Part of me believes that kids should be able to read whatever they want during SSR (Sustained Silent Reading) Time, whether it’s magazines, manuals or comic books – as long as they’re reading something. But in today’s world of sound bites and 140 character messages, I’m concerned that many of us (even adults) are losing the reading stamina to sustain attention for a full-length book. And I’m concerned that many of our kids will never read an entire novel if they don’t have an opportunity in school. I’m not talking about class novel studies here; I mean the kind of reading that requires each individual to navigate print, draw inferences, watch characters grow and develop and hold details in our heads from beginning to end. A rather sad statistic is that 42% of college students will never read another book after they graduate.
Reading fiction actually makes us smarter. It builds the kinds of “Tier 2” vocabulary (rich words for familiar concepts) and background knowledge so important for further reading and learning. And, according to a 2014 study, becoming engrossed in a novel actually enhances connectivity in the brain and improves brain function! Not surprisingly, reading fiction was found to flex the imagination. But it also improved readers’ ability to feel compassion for others. (Read more about this research in Psychology Today.)

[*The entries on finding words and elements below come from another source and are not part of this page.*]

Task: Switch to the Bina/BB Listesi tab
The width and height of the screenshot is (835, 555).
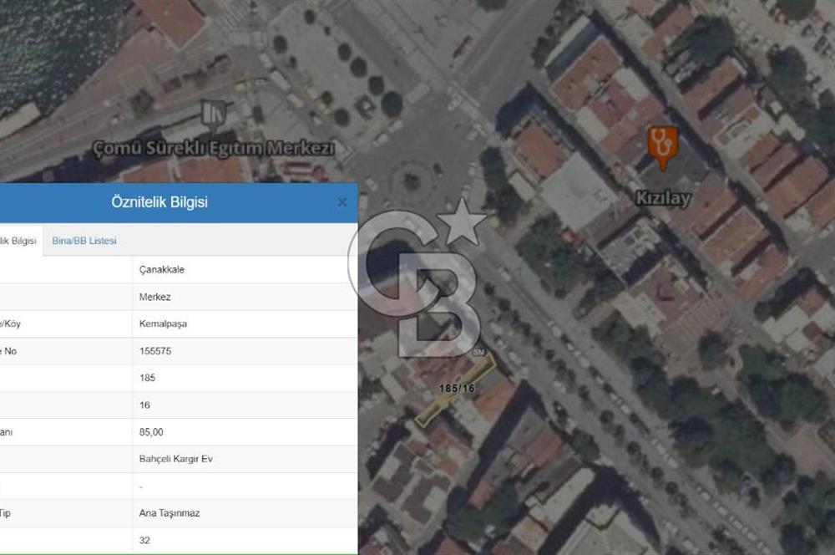Action: pos(84,241)
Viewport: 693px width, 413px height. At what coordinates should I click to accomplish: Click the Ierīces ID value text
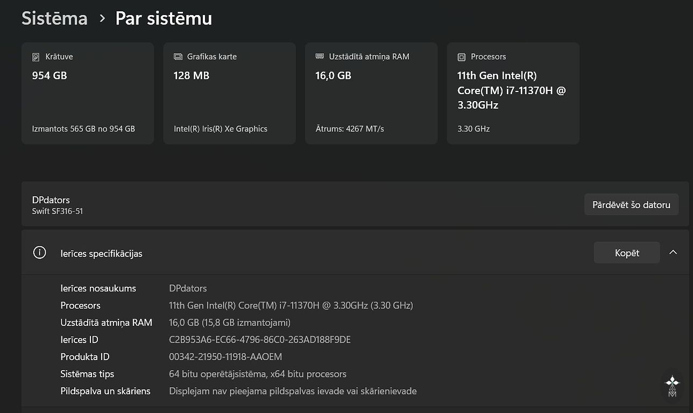pos(259,340)
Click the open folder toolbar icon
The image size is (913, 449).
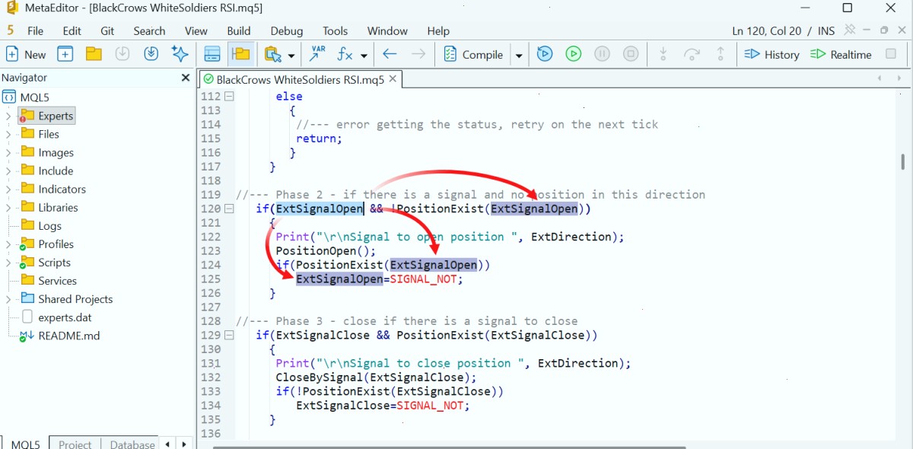pyautogui.click(x=94, y=54)
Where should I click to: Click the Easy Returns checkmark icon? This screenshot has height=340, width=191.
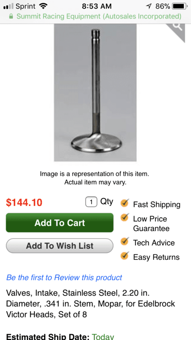(x=124, y=255)
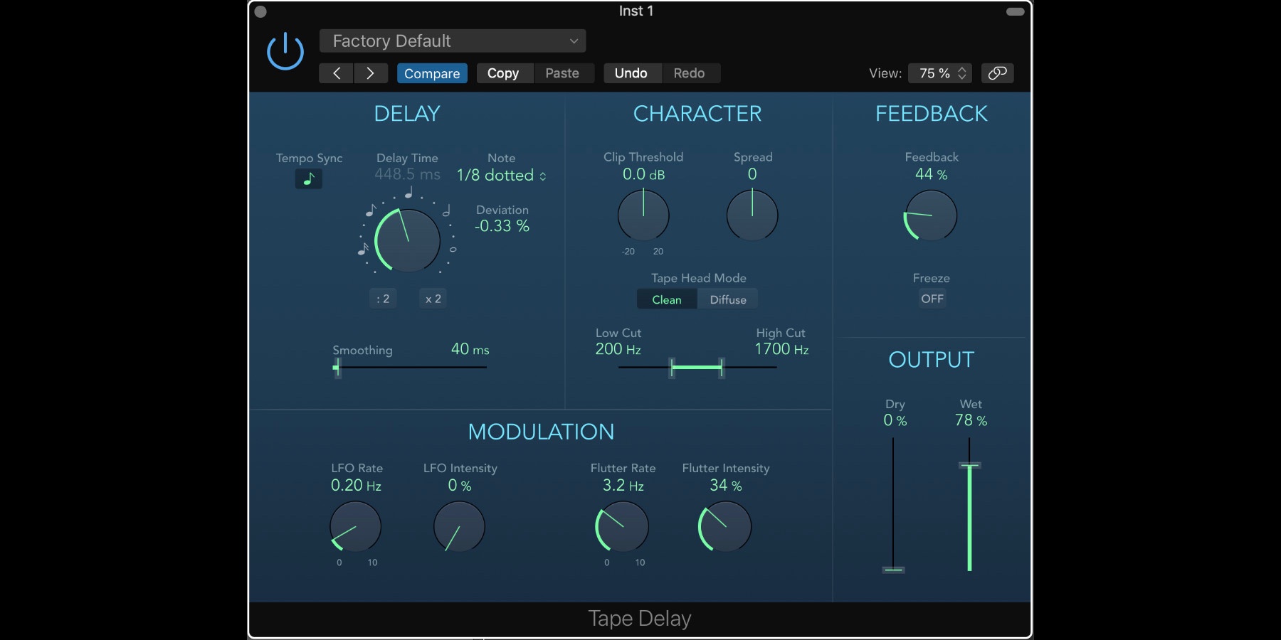Click the Spread knob

click(752, 215)
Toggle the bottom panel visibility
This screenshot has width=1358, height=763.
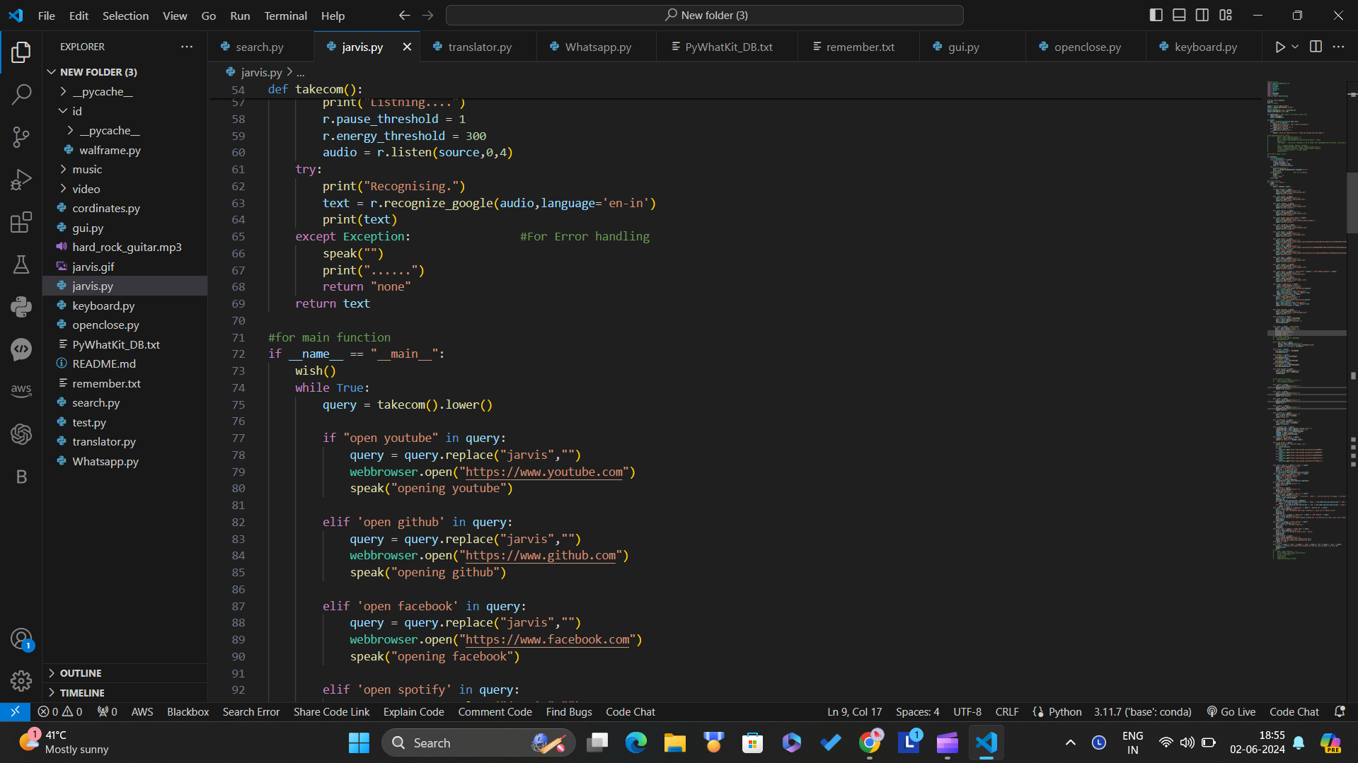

Fiction also helps us understand our world. As Thomas Erlich and Ernestine Fu say in their June 2015 article in Forbes Magazine, “we learn much about how best to live our lives in ways that can only be captured by fiction. In fact, we think “fiction” is a misnomer…“Fiction” means “untrue,” and the best stories and novels contain wisdom for living that cannot be captured in any other way.
Makes a pretty good case for making kids read novels during DEAR time, doesn’t it?